İsabella, tıslar gibi bir sesle, "Uzak durun benden!" dedi.

Sebastian, hiçbir şey söylemedi; sessizce İsabella'nın dinmek bilmeyen gözyaşlarını izledi ve en sonunda dayanamayıp uzandığında kadının çırpınışlarını görmezden geldi. İsabella'nın başını iki eliyle yakalayıp baş parmaklarıyla gözyaşlarını silerken kalp kıracak kadar şefkatli görünüyordu. Nitekim İsabella'nın kırık olan kalbini daha da kırmayı başardı.

İsabella, gözyaşlarından artık onu görmez olduğu o anda, "Sebastian!" diye hıçkırdı ve başını bir kez daha kendi gönlüyle onun sert göğsüne teslim etti. Şefkate o kadar ihtiyacı vardı ki! Ama o anda Sebastian'dan isteyeceği son şey de şefkatti çünkü onun şefkati İsabella'nın yine onun kollarında dağılacağından, paramparça olacağından korkmasına neden oluyordu. Bu yüzden ondan uzaklaşması, arkasına bakmadan kaçması gerekiyordu ama aklı ne derse desin bedeni yaslandığı güçlü bedenin varlığına sığınmayı istiyor, ondan hakkı olmayan teselliyi bekliyordu. Belki de bu yüzden elleri, adamın sırım gibi bedenine dolanarak sırtına tırnaklarını batırıyor; yanağı da kalbinin vuruşlarını daha iyi dinlemek için en uygun yeri ararcasına göğsünde dolanıp duruyordu.

Ağlayışının ne zaman son bulduğunu, tarifi imkansız acının yerini yine tarifi imkansız arzuya bıraktığını bilmemesi mümkün müydü? Ama bimiyordu. Kendi bedeninin bittiği yerle erkeğin bedeninin başladığı yeri bile bilmiyordu. Solukları kesik kesik ve hızlıydı.
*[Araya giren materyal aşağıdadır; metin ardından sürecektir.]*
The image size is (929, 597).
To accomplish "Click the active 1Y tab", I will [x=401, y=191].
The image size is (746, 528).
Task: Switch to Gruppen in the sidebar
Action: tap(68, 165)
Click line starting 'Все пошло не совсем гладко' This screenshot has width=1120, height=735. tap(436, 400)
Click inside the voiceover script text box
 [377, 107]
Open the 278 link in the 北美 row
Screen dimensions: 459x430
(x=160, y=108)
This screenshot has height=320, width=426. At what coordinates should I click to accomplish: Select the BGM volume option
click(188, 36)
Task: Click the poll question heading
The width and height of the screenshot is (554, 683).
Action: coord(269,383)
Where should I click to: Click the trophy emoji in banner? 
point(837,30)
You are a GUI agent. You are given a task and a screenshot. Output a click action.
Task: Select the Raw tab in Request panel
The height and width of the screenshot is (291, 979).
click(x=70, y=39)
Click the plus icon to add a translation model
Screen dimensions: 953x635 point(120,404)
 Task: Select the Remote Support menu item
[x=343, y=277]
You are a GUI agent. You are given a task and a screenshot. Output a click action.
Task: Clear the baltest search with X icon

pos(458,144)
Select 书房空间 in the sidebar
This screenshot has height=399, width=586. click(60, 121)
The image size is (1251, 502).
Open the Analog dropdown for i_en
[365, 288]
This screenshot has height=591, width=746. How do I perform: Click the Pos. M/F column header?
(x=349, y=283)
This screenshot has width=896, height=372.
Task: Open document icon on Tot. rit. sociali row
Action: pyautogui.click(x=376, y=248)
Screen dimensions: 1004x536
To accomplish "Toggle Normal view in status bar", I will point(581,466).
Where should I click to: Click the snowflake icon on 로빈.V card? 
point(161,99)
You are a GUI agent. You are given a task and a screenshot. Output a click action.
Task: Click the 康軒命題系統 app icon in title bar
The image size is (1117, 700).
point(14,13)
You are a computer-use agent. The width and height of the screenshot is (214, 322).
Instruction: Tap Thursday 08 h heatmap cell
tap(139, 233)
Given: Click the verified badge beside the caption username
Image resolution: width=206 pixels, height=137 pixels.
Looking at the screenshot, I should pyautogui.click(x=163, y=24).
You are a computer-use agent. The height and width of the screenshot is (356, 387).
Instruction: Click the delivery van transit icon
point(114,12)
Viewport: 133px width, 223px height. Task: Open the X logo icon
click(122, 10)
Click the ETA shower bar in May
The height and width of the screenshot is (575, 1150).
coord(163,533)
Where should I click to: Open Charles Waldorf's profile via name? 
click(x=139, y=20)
Korku, heyecan ve beklentiyle başını kaldırıp Sebastian'ın gözlerine baktı; sonra dudaklarına. Yıldırım çarpmış gibi bir hisle bedeni sarsıldı. Buna direnebilecek ne gücü ne de tecrübesi vardı. Teslim olduğu anı Sebastian'ın görebildiğine emindi çünkü ilk başta bedenini bir sığınak gibi sunarak İsabella'ya şefkatini göstermiş olan erkek, şimdi aynı şefkatle onu usul usul öpüyordu. Dudakları, dudaklarının üzerine tüy hafifliğiyle dokunuyor; sonra geri çekiliyordu. Aynı dudaklar; sonra sırayla yüzünde de dolaştı İsabella'nın, gözyaşlarının izini takip etti, çene çizgisi boyunca gezindi, en nihayetinde yeniden dudaklarına geri döndü.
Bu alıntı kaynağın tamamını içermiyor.